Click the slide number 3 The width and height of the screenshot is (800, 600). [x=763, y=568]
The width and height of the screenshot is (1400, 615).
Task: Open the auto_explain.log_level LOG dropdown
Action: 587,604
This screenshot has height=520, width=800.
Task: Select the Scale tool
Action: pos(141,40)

Task: Gather every line above that contains the string "screenshot", and copy each one in full. Case counts.

Output of the exercise:
Click the slide number 3 The width and height of the screenshot is (800, 600). [x=763, y=568]
The width and height of the screenshot is (1400, 615).
This screenshot has height=520, width=800.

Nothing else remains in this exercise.